Fue durante un largo paseo por la naturaleza que recibí la gracia más excepcional de mi vida. Estaba caminando solo, escuchando el canto de los pájaros, cuando “caí en el cielo”. Es decir, me encontré consciente y materialmente en la presencia de Dios.
Vi mi vida hasta el día de hoy desplegada ante mí. Supe en un instante que el propósito de mi vida era amar y servir a mi Señor y mi Dios. Vi cómo su amor me envolvió y sostuvo en cada momento de mi existencia; vi cómo cada una de mis acciones tenía un contenido moral, para bien o para mal; vi cómo todo lo que había sucedido en mi vida era lo mejor que me podía haber pasado, lo más perfecto dispuesto para mi bien por un Dios muy bueno y amoroso. ¡Especialmente los acontecimientos que más sufrimiento me causaron!
Vi cada hora que había desperdiciado sin hacer nada de valor a los ojos de Dios, cuando en cada momento de mi existencia me bañaba en el mar del inmenso e inimaginable amor de Dios.
La respuesta a las preguntas que me hacía internamente se me presentó instantáneamente, con una excepción crucial: ¡el nombre de este Dios que se me había revelado! Recé para saber su nombre, para saber qué religión me permitiría servirle y adorarlo: "Dime tu nombre, no me importa si eres Buda, Apolo o Krishna, mientras no seas Cristo ¡y que yo no deba convertirme en cristiano!”. Y como resultado, aunque Dios escuchó mi oración, no recibí respuesta en ese momento.
Un año y un día después de esta gracia, recibí en un sueño la segunda gracia más grande de mi vida. Sin embargo, cuando me fui a la cama, ¡no sabía mucho sobre el cristianismo y no sentía ninguna simpatía por él! Pero cuando desperté, me había enamorado perdidamente de la Santísima Virgen María y no deseaba nada más que volverme tan plenamente cristiano como pudiera.

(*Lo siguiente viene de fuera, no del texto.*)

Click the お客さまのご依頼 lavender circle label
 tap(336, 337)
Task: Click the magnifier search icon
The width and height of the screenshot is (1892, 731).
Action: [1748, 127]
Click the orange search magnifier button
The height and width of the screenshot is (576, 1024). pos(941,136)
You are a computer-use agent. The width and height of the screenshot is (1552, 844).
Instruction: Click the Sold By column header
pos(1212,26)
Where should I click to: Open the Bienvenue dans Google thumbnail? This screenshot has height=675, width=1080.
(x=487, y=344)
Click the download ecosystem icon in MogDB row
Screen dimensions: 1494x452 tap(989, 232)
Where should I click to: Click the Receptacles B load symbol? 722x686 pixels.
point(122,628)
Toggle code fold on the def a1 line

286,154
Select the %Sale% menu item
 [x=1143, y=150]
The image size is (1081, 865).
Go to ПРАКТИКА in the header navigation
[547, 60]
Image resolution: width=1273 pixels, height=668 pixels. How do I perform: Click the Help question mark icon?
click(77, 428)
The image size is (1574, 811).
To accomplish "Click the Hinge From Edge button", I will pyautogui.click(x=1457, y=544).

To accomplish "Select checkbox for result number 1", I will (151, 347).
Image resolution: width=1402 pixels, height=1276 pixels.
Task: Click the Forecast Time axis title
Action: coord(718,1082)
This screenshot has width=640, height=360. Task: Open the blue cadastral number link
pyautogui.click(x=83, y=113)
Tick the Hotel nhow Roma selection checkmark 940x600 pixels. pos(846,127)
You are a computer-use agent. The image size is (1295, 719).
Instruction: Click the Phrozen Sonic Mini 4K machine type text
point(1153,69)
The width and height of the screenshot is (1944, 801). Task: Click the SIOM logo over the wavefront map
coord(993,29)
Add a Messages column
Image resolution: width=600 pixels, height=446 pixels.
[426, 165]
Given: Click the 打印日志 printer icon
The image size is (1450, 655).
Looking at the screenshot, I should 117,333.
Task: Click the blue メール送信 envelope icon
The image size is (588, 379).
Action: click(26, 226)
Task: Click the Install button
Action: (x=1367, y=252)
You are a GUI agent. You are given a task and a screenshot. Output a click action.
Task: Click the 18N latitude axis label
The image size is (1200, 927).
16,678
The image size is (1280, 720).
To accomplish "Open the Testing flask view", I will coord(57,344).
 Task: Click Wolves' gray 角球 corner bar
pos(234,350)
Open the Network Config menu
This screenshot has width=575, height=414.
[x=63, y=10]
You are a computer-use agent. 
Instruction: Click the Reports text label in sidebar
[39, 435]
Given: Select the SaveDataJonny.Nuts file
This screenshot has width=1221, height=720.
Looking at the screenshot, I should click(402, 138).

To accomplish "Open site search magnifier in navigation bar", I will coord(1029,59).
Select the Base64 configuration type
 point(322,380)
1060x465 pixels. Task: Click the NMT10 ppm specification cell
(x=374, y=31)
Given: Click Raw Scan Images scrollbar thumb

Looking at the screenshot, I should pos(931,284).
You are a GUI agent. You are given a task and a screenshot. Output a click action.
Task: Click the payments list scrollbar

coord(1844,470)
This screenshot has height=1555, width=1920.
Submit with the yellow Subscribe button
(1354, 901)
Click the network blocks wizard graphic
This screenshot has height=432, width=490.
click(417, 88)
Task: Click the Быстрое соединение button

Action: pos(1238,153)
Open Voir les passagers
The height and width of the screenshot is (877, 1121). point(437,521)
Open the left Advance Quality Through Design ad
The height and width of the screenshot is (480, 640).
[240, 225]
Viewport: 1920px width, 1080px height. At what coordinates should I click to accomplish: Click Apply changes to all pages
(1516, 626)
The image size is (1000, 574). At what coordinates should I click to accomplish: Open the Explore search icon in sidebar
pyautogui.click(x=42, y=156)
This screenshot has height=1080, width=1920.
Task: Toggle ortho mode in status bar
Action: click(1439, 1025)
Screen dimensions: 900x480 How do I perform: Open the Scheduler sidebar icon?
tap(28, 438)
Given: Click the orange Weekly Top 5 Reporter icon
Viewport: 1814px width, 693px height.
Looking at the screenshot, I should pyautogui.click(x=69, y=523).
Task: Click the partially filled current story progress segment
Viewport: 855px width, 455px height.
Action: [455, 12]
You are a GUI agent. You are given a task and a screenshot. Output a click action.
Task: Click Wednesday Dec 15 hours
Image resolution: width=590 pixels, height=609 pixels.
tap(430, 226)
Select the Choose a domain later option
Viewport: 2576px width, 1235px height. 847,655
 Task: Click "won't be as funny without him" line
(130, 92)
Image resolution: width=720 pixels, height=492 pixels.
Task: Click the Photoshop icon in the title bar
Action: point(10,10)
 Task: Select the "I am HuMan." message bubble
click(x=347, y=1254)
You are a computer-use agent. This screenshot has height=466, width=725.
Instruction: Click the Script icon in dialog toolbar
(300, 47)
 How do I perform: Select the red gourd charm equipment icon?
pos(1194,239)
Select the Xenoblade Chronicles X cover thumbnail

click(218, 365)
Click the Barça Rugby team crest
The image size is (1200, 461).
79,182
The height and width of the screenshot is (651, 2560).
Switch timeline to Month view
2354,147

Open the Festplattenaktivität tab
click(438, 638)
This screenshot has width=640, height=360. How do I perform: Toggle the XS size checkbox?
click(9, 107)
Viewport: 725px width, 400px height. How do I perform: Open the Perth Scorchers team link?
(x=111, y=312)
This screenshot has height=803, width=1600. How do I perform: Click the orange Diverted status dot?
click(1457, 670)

El sueño fue así: me llevaron a una sala donde me concedieron audiencia con la joven más hermosa que podía haber imaginado y entendí que era la Virgen María. Ella estaba lista para responder a todas mis preguntas. Me veo de nuevo de pie, considerando una serie de posibles preguntas y dirigiéndole cuatro o cinco. Ella respondió, luego habló conmigo durante varios minutos y entonces terminó la audiencia. Recuerdo todos los detalles, incluidas, por supuesto, las preguntas y respuestas; pero todo esto palidece simplemente ante el éxtasis de haber estado en presencia de la Virgen, en la pureza e intensidad de su amor.